Evidence from the latest data reveals that the greater Auckland metropolitan area is currently experiencing a new property bubble that began in 2013," they said. Policy makers should be concerned, given the inter-generational effects of rising house prices, the risks to financial stability and the risks that high housing prices could stunt Auckland's growth as employers struggle to find workers able to afford to live in Auckland, Phillips and Greenaway-McGrevy said.
What they studied and found
"Our findings suggest that the Auckland metropolitan area is currently experiencing a property bubble in terms of the house price-to-rent ratio that began in 2013. We also document evidence of an earlier and much broader-based bubble in New Zealand property markets that emerged in the mid-2000s and subsequently collapsed upon the onset of the Great Recession," they wrote.

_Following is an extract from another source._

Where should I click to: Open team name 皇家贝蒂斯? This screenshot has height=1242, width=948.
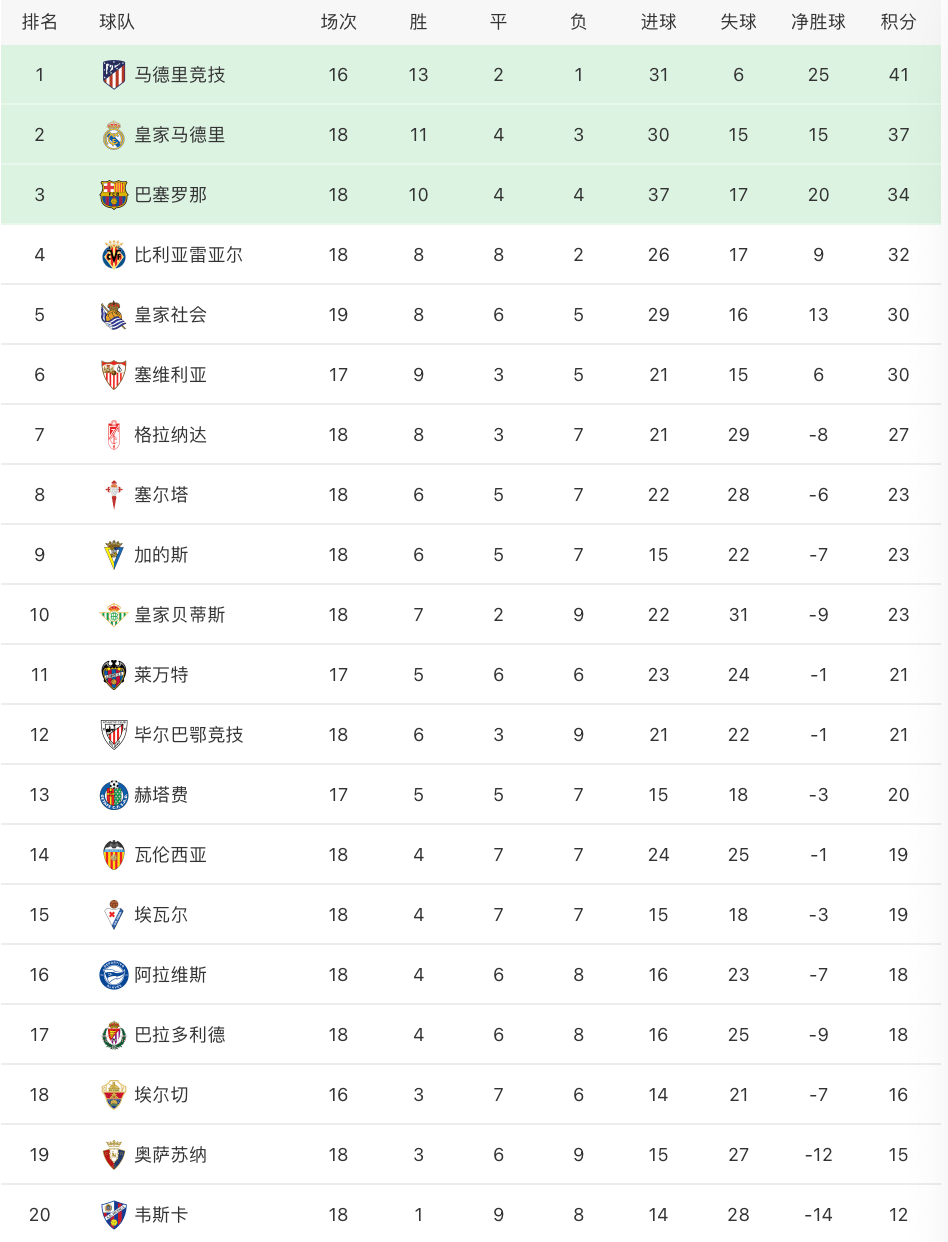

"The evidence indicates that this bubble likely originated in the Auckland region before spreading to the other main centres. If that recent history were to repeat itself, the ongoing property market bubble in Auckland would be expected to affect property prices in other regions. But, as yet, there is no empirical evidence of this contagion to the other centres from the current Auckland real estate bubble," they wrote in mid 2015 with data up to the end of June 2015.
Since then house price inflation has accelerated in Hamilton, Tauranga, Whangarei, Wellington, Dunedin and other larger cities where Auckland investors have been active.